Yaklaşık 4,6 milyar yıl boyunca bu bulutsular donmuş ve Güneş Sistemini içeren Samanyolu Galaksisini oluşturmuştur. Başlangıçta fırlatılan ışık parçası, Dünya dahil gezegenlerde soğuyup yoğunlaşan bir yumru oluşturmak için yoğunlaştı.

Bulutsu Sis Teorisi

Dünya oluşumu teorisi, bundan sonra bulutsu sis teorisi olarak anılacaktır. Bu teori, 1755 yılında Immanuel Kant tarafından ileri sürüldü ve daha sonra 1796'da Piere de Laplace tarafından geliştirildi. Bu nedenle, bu teori aynı zamanda genellikle Kant-Laplace sis teorisi olarak da bilinir.

(Ayrıca şunu okuyun: Hazırlanın, asteroitler bu oruç ayında Dünya'yı ziyaret edecek)

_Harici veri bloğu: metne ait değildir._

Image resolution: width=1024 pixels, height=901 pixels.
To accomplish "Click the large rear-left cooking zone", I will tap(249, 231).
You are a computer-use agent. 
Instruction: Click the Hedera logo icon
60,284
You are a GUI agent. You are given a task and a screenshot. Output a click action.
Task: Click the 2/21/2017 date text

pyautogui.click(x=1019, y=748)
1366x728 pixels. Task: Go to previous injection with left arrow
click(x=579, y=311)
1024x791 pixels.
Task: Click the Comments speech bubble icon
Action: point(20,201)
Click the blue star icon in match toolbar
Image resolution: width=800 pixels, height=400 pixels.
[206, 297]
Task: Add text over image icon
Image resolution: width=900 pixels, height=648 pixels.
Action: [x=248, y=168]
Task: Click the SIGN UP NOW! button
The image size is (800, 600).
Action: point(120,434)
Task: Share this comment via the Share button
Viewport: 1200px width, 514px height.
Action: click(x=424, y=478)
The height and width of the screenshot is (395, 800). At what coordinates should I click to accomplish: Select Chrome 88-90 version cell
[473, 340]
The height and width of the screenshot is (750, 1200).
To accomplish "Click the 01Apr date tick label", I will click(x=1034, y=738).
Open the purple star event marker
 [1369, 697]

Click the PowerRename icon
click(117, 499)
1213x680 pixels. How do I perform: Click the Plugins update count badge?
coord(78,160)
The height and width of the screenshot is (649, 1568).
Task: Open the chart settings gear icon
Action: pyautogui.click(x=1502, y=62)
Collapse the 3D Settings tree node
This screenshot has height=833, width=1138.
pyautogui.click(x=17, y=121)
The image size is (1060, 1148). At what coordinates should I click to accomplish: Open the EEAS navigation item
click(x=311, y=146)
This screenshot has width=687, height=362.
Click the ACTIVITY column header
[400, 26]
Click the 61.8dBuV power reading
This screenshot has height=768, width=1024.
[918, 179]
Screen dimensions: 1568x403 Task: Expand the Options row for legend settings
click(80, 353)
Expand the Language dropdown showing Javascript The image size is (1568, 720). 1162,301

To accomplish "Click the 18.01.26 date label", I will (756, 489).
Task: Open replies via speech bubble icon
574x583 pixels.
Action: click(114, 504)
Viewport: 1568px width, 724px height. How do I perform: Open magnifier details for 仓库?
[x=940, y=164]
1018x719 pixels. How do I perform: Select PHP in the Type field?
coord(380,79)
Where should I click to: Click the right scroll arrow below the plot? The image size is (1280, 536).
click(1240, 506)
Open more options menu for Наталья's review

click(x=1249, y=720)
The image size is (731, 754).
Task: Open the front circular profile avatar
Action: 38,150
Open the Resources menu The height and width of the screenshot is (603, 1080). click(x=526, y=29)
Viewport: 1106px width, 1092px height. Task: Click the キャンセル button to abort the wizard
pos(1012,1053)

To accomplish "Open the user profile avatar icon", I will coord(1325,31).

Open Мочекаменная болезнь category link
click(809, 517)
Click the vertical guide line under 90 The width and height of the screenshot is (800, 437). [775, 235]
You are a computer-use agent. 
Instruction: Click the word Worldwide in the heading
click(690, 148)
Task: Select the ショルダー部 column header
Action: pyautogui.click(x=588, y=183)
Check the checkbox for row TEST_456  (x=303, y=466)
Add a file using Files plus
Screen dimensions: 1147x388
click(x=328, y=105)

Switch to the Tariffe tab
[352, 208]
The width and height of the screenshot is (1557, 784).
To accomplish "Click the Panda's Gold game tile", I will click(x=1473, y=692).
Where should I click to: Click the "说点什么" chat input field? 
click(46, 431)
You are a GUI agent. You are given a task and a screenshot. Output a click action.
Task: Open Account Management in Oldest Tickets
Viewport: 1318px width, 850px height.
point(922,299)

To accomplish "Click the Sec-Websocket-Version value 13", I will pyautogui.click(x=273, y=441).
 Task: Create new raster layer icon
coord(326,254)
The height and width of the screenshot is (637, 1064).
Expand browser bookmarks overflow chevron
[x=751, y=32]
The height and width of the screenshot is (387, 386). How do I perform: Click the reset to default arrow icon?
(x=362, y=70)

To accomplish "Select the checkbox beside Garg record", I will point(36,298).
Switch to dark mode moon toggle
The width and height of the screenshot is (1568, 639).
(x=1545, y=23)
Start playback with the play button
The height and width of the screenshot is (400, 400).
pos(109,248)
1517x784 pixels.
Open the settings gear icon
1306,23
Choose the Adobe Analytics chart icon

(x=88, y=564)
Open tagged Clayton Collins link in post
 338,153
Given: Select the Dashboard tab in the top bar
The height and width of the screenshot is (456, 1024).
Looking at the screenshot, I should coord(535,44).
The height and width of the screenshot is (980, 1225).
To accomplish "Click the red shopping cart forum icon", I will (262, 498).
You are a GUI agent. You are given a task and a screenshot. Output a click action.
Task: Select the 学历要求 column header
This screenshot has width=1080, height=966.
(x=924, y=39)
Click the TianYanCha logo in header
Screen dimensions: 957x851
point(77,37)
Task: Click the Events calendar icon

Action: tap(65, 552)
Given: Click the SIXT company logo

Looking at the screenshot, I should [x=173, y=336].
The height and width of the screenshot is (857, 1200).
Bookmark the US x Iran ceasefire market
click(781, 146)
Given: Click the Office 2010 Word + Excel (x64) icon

Bu teori, evrende bulutsu sisi içinde toplanan gaz olduğunu belirtir. Gazlar arasındaki çekim kuvvetleri dev bir sis bulutu oluşturdu ve gitgide daha hızlı dönüyordu. Bu eğirme işlemi, ekvatordaki karbon malzemenin fırlatılıp ayrılmasına, ardından soğumaya bağlı olarak katılaşmasına neden olur.

Planetesimal Teorisi

20. yüzyılın başlarında, Amerikalı bir gökbilimci Forest Ray Moulton ve jeolog Thomas C. Chamberlain, gezegenimsi teorisini ortaya attı. Bu teori, Güneş'in büyük kütleli gazlardan oluştuğunu belirtir. Bir noktada, neredeyse aynı boyutta başka bir yıldız Güneş'e o kadar yakın geçti ki neredeyse bir çarpışma haline geldi.

Sonuç olarak, Güneş ve yıldızın kenarlarındaki gaz ve ışık maddesi çekilir. Fırlatılan malzeme küçülmeye ve gezegenimsi denilen kümeler oluşturmaya başladı. Bu gezegenler, sonunda Güneş etrafındaki gezegenler olana kadar soğudu ve yoğunlaştı.

İkiz Yıldız Teorisi

Dünya oluşumunun son teorisi ikiz yıldız teorisi olarak bilinir. Bu teori astronom Raymond Arthur Lyttleton tarafından icat edildi. Ona göre galaksiler ikiz yıldızların birleşimidir. Yıldızlardan biri patladı ve çok fazla malzemenin fırlatılmasına neden oldu. Patlamamış bir yıldızın güçlü bir çekim kuvveti olduğundan, diğer patlayan parçaların yıldızın etrafına saçılması. Patlamayan yıldız Güneş olarak bilinirken, parçaları onu çevreleyen gezegenlerdir.